Wybrany fragment ->

Zwycięstwa z przedstawicielami I ligi i długo oczekiwane powroty w Cracovii i Wiśle

Alan Uryga (Wisła) i (Thiago) fot. Wisła Kraków/Cracovia
Przebywająca na zgrupowaniu w Woli Chorzelowskiej Wisła rozgromiła Puszczę Niepołomice 5:0. Z kolei Cracovia w swoim ośrodku w Rącznej pokonała Sandecję Nowy Sącz 1:0. Do gry wrócili Alan Uryga i Thiago.

Wiślacy w przedostatnim dniu zgrupowania na Podkarpaciu pokonali w zamkniętym sparingu rywala z Niepołomic. Było to pierwsze, na razie nieoficjalne, zwycięstwo trenera Jerzego Brzęczka po objęciu walczącej o utrzymanie w ekstraklasie drużyny.

Przedstawione informacje ->
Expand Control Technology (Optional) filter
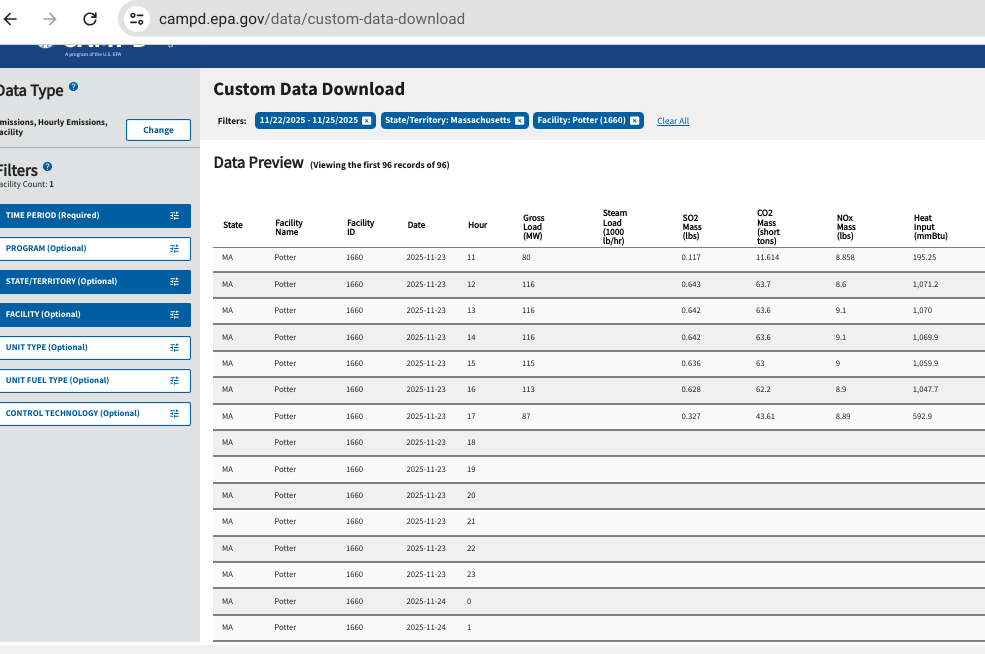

Opis zadania -> Wyodrębnij w całości fragment o sparingach Wisły i Cracovii, bez żadnych zmian. Materiał stanowi osobną całość, niezwiązaną z fragmentem.

Wykonane zadanie ->
Zwycięstwa z przedstawicielami I ligi i długo oczekiwane powroty w Cracovii i Wiśle

Alan Uryga (Wisła) i (Thiago) fot. Wisła Kraków/Cracovia
Przebywająca na zgrupowaniu w Woli Chorzelowskiej Wisła rozgromiła Puszczę Niepołomice 5:0. Z kolei Cracovia w swoim ośrodku w Rącznej pokonała Sandecję Nowy Sącz 1:0. Do gry wrócili Alan Uryga i Thiago.

Wiślacy w przedostatnim dniu zgrupowania na Podkarpaciu pokonali w zamkniętym sparingu rywala z Niepołomic. Było to pierwsze, na razie nieoficjalne, zwycięstwo trenera Jerzego Brzęczka po objęciu walczącej o utrzymanie w ekstraklasie drużyny.